Di sisi lain, Dedi juga mengkritik kalangan akademis yang terlalu mengandalkan pendekatan luar, seperti filsafat Yunani. Menurutnya, pendekatan semacam itu belum tentu relevan dengan konteks Indonesia. Ia menegaskan bahwa pembelajaran tentang wilayah sendiri seharusnya berakar pada nilai-nilai leluhur, sementara tugas generasi kini adalah menyempurnakan kekurangannya.

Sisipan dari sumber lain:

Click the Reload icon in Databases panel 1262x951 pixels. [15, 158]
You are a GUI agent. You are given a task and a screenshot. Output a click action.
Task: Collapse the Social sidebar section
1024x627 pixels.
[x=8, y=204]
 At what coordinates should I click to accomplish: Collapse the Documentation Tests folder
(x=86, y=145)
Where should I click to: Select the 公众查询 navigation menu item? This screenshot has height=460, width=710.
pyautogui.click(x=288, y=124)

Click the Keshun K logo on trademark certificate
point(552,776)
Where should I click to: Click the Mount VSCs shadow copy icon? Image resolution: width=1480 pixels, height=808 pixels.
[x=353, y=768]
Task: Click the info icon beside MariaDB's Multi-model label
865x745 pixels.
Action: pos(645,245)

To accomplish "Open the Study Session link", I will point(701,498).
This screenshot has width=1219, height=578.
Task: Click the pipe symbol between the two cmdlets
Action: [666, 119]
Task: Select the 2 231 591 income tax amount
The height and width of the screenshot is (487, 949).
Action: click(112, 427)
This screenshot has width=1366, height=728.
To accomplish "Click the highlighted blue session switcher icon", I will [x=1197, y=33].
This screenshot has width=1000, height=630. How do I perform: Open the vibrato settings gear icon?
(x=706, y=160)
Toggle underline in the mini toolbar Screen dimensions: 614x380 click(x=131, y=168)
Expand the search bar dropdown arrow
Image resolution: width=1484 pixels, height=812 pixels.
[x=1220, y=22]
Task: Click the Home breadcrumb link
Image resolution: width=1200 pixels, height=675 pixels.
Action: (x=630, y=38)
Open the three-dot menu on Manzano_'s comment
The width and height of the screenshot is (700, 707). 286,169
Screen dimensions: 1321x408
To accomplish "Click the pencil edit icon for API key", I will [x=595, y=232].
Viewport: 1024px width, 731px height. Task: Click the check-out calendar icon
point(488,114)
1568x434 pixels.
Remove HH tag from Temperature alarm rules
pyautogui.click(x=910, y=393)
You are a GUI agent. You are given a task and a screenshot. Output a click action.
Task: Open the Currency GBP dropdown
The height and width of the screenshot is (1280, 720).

“Pendekatan plato belum tentu cocok diterapkan di Garut. Berguru itu harus kepada orang yang sudah meletakkan kerangka dasar disini, kita tinggal menyempurnakan apa yang menjadi kelemahan leluhur kita,” tuturnya.
Ia juga menyampaikan pandangannya bahwa kekayaan budaya sebaiknya tidak dipamerkan secara berlebihan karena berisiko tidak dihargai oleh pihak lain. Sayangnya, penyampaian yang semula bertujuan menegaskan pentingnya budaya lokal dalam pembangunan berubah kontroversial ketika Dedi menggunakan analogi bermuatan seksis dan terkesan negatif terhadap perempuan.
“Semakin perempuan, mangga berade [silakan bagi yang mau], murah. Itu bisa saya tau tarifnya. Itu kebudayaan. Kalo mangga baradenya jam 8 itu 250. Kalo mangga barade nya jam 10 itu 200. Kalo mangga berate nya jam 12 itu 150. Kalo jam 2, itu gocap,” ujar Dedi.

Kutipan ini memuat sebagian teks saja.